I did not need to hear my youngest daughter’s voice. Her face and body language said it all. Across the pool, I could distinguish tears from pool water, running down her face. Her brow was furrowed, her shoulders hunched and her hands cupped and lifted up out the water. She was sure to be saying “But I don’t know how to do that stroke!”
The instructor, with a tender smile and a hug, gently plucked her out of the pool and placed her on the rim. She demonstrated to my daughter how to move her arms and legs. My daughter’s strain melted into a smile, as she jumped in to the pool to try it for herself, and all was well again in Level 3 swim lessons at our local pool.

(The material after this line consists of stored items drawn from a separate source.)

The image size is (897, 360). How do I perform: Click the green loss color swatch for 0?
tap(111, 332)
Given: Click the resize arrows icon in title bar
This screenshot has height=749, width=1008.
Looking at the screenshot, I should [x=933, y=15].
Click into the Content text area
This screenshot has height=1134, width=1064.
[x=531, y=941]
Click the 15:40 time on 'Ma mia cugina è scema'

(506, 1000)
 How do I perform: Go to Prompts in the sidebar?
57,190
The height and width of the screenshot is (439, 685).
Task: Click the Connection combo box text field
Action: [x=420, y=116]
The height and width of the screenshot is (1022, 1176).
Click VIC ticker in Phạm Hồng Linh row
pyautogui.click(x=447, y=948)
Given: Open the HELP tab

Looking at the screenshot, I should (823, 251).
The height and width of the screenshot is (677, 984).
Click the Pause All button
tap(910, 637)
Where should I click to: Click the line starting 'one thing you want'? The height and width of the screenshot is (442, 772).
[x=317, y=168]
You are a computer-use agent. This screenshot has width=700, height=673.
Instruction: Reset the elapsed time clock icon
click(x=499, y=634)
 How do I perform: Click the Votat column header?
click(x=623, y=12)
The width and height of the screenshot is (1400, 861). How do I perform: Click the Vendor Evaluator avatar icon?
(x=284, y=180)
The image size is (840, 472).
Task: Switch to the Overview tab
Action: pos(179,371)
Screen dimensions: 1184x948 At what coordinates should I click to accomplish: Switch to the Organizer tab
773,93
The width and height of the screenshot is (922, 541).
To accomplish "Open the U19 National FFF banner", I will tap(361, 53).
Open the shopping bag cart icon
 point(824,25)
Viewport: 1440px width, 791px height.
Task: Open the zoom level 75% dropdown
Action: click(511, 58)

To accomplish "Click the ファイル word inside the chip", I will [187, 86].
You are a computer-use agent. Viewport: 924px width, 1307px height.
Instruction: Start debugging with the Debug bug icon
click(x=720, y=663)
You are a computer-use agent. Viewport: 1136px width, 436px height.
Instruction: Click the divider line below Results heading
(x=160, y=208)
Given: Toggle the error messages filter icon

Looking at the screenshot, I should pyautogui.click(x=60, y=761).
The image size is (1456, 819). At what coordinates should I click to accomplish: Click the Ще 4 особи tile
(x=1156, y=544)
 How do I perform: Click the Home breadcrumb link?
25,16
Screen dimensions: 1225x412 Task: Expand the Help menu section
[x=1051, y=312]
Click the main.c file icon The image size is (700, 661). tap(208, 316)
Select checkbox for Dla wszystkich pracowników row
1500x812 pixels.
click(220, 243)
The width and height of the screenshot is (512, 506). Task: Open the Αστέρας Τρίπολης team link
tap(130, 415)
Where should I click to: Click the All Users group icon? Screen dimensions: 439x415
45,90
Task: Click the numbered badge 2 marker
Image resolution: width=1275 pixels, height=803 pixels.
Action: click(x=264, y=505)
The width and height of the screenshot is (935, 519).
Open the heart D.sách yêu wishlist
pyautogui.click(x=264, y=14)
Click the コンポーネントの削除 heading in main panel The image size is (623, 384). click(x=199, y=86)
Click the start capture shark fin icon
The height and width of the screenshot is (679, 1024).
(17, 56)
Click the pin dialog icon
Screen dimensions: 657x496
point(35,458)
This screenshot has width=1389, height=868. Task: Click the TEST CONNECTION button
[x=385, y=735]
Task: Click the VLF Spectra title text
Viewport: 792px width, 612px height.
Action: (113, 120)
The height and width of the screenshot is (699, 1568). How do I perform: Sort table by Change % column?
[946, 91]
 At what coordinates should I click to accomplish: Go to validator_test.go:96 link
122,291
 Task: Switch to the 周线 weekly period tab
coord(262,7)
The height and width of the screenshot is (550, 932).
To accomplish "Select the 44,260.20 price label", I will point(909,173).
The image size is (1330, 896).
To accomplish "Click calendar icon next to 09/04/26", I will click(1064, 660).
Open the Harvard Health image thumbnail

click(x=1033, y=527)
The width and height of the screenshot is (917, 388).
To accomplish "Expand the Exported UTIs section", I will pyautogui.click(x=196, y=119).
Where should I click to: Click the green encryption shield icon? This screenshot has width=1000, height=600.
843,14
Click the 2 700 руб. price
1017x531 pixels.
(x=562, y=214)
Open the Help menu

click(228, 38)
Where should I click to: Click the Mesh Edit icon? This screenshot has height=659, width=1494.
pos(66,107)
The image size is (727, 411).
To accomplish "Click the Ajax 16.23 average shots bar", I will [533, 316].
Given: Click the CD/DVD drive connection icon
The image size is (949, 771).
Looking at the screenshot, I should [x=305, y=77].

I don’t know about you, but I can relate to how my daughter felt. I’m going along, listening to the Lord, working on whatever He has for me for the moment, and then I find myself up against something that I have no idea how to handle. I cry out “Help! But I don’t know how to do this new challenge!” There are challenges like holding on to a slippery hope, or speaking the truth even when the other person is not willing to listen, or believing that God has a future for me, when it seems as if all looks like a murky abyss, or dealing with memories that had been put aside, only to now, again rear their heinous head.
“Help, God! I don’t know how to do this one! I've been working hard on these other issues, but I wasn’t expecting this one, and now what do I do!”
And then with the gentleness that only God possesses, He lifts us up and sets us down, and begins to teach us the way in which we can handle the challenge before us. When we seek Him, we will find the way, and He will show us. This I know to be true. It is part of my story with God that I can attest to, but when I am caught off guard, I have to stop and even remind myself.
My two older kids are at camp this week. I was trying to memorize the verse that they were working on yesterday, when I witnessed this little interaction with my daughter and her swim instructor – evidence of God at work, again.
Jeremiah 6:16 says, (when you don’t know what to do …) “This is what the Lord says: ‘Stand at the crossroads and look; ask for the ancient paths, ask where the good way is, and walk in it, and you will find rest for your souls.”
Dear reader, are you at a crossroads? Have you come upon a time of choice and decision? Are you faced with a new dilemma or a reminder of an old one that you need to process through and deal with? This is what the Lord says, seek Him. Seek Him in prayer. Seek Him through His Word, the Bible. Seek Him through the wisdom of those who also love Him. Stand and look around and ask Him to show you the path of truth that you are to walk in. His path is the “tried and true” way. It is the good way.
God will show you, and when He does, He asks us to walk in the way that He reveals to us. It was scary for my daughter to have to jump back in the water and try the “new” stroke that her teacher taught her. It can be scary for us to step out and do what God is asking us to do as well, but He is faithful and it is in seeking and obeying Him that we will find rest for our souls. That’s a promise.